После этого парень прикрепил камеру к себе на лоб. Взял костыли и босиком поковылял в сторону яркого багрового солнца, которое лениво клонилось к закату и, будто бы сонно зевая, приглашало за собой Илью.
«Да иду я, иду!» — с ухмылкой подумал он, когда подходил к краю крыши, на котором также стояла тренога с мобильным телефоном. Подойдя к самой кромке, молодой человек замер, будто бы что-то обдумывая. Затем он попятился назад.
— Rainbow, ты тут? Ты меня слышишь? — внезапно спросил он. — Если слышишь, то знай: мне очень страшно! ОЧЕНЬ! Внезапно не было бы так страшно! Точнее, не было бы страшно вовсе. А так страшно! ОЧЕНЬ СТРАШНО!

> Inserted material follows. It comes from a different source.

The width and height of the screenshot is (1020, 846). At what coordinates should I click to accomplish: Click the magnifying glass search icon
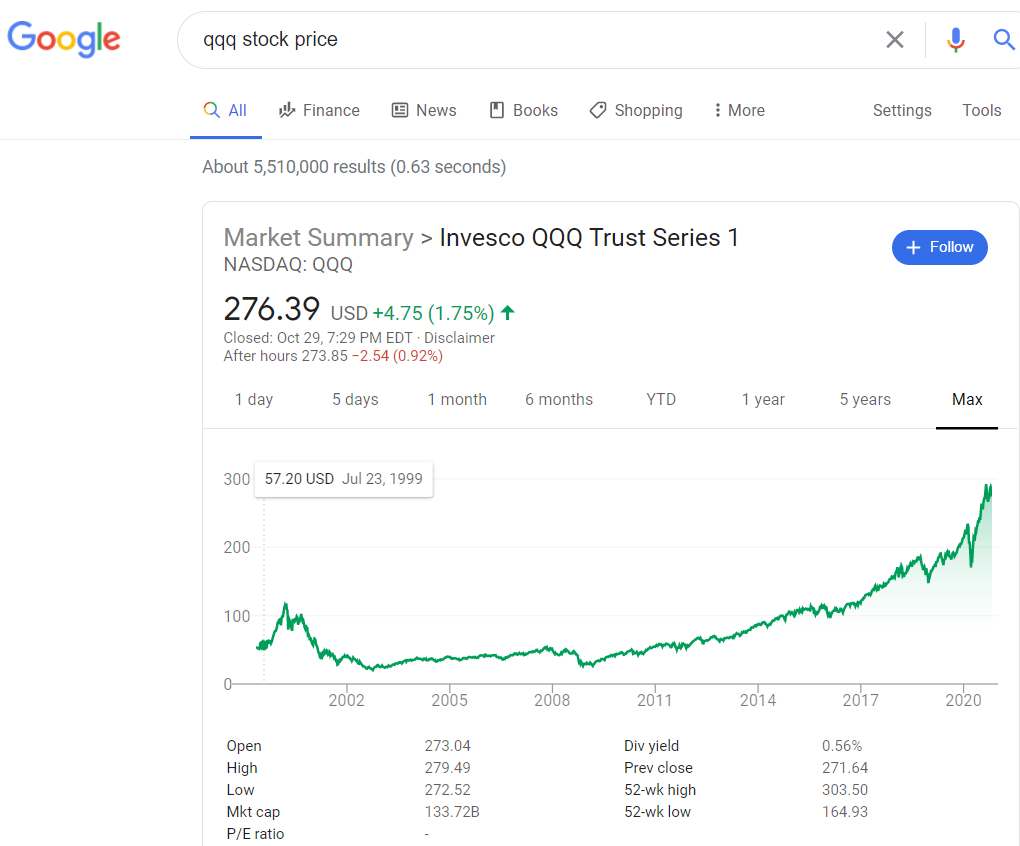(1003, 40)
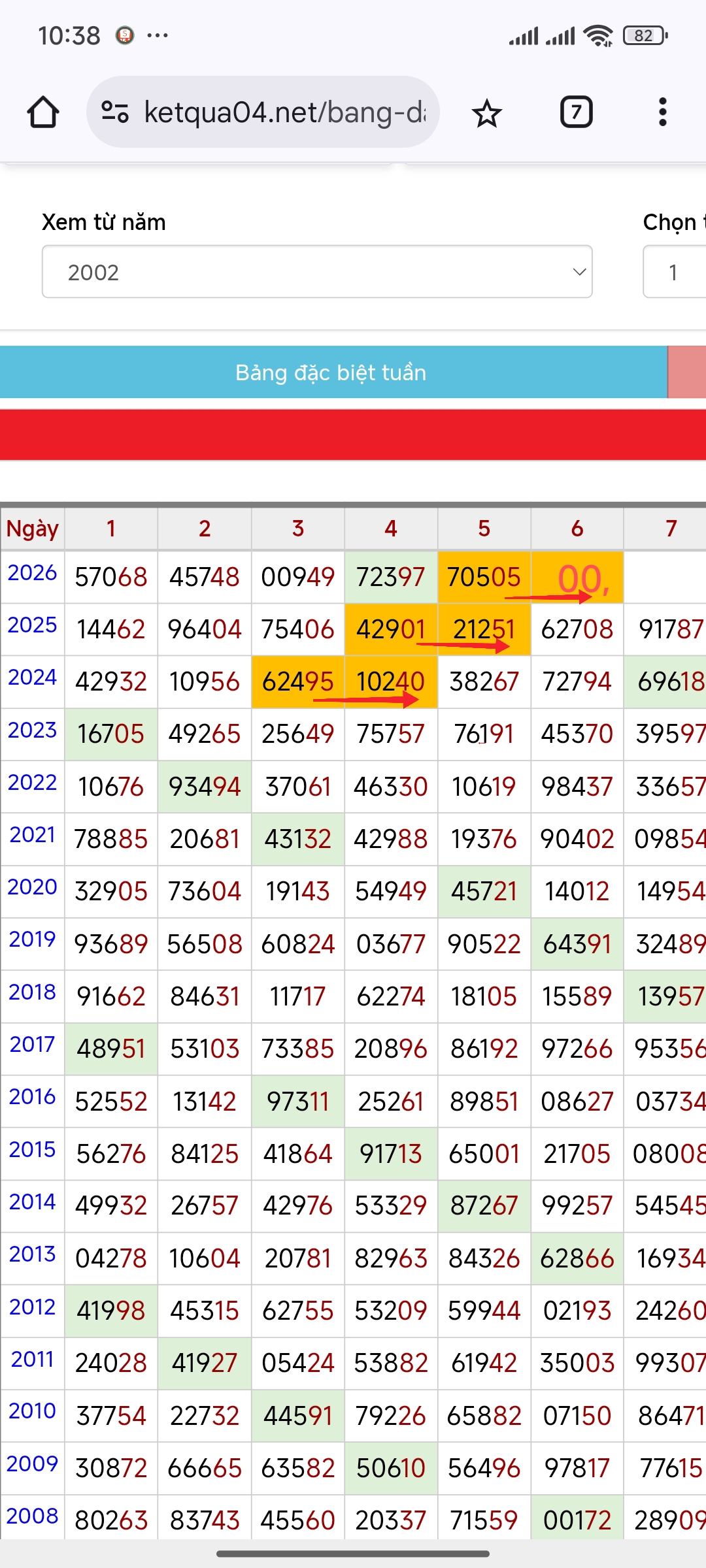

— Да хватит ныть! Просто сделай уже это! — раздражённо произнёс возбуждённый Рауцер, чуть ли не вплотную прильнув к экрану монитора, будто бы подталкивая этим Илью. — Давай! Ну же! Всего один шаг!
Тут сквозь гул на заднем фоне юноша услышал голоса мигрантов и ещё больше испугался. Они приближались. Увидев его одежду, разбросанную по крыше, начали суетиться и вдруг увидели силуэт молодого человека на краю.
— Стой! Подозьди! — крикнул на ломаном русском один из них, и после этих слов Илья оттолкнулся от кромки, максимально расправив костыли в стороны, словно крылья.